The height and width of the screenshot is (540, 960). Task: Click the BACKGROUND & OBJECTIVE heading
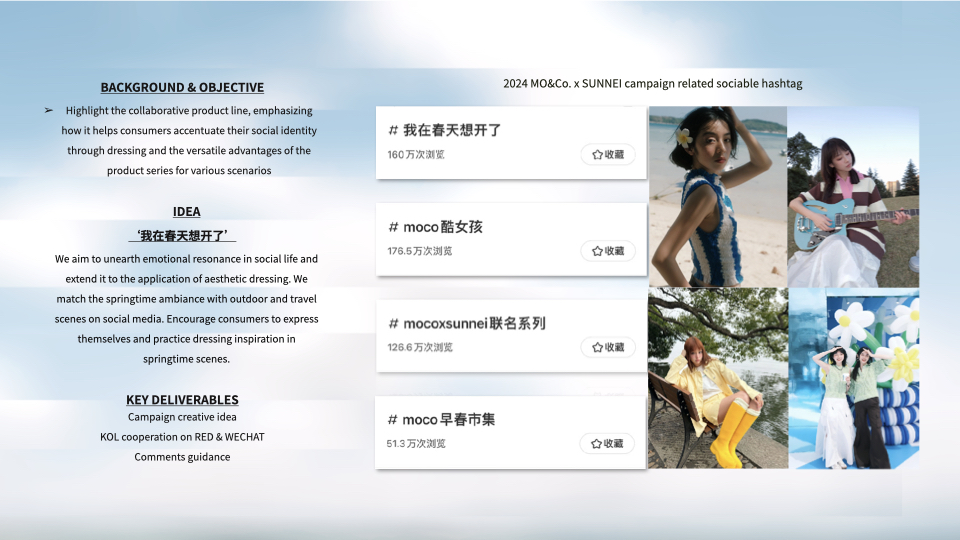[x=182, y=87]
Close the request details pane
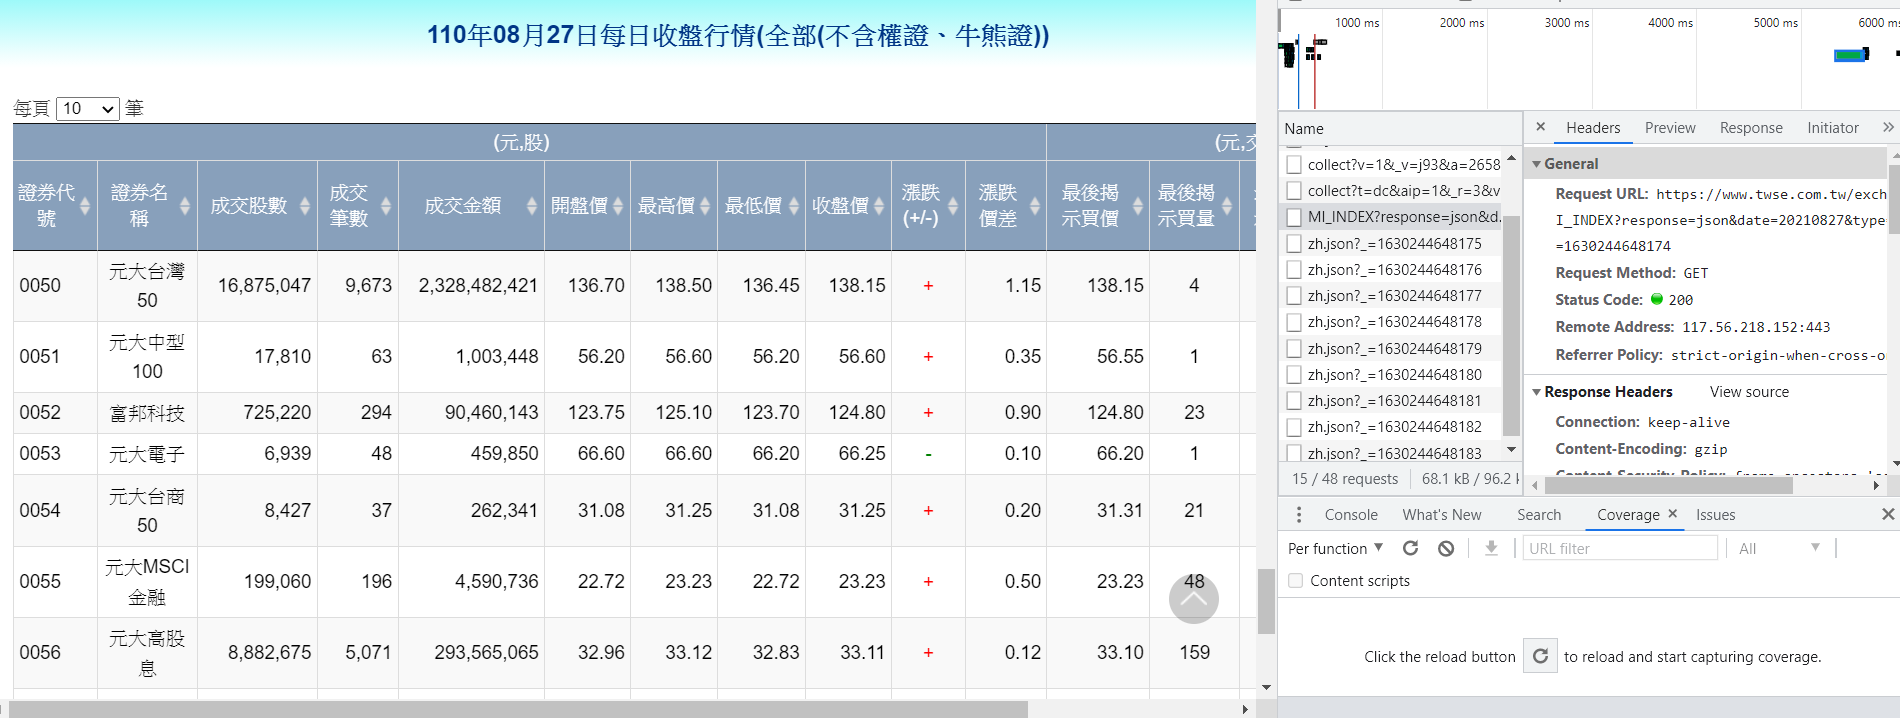Image resolution: width=1900 pixels, height=718 pixels. coord(1540,127)
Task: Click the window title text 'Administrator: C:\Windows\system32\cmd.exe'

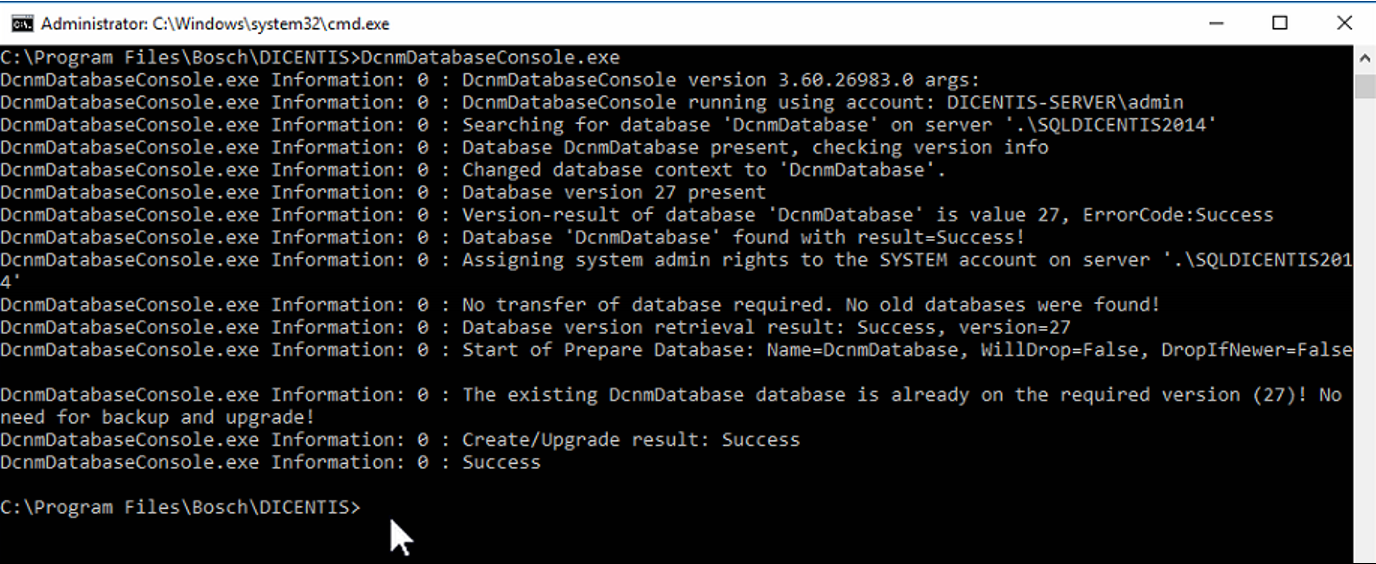Action: (x=215, y=23)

※ ※ ※

Assignment
Return each record above as it stands. Pictures stay out.

The completed task
The height and width of the screenshot is (540, 960). Task: Click the BACKGROUND & OBJECTIVE heading
[x=182, y=87]
Close the request details pane
Image resolution: width=1900 pixels, height=718 pixels. coord(1540,127)
Task: Click the window title text 'Administrator: C:\Windows\system32\cmd.exe'

Action: (x=215, y=23)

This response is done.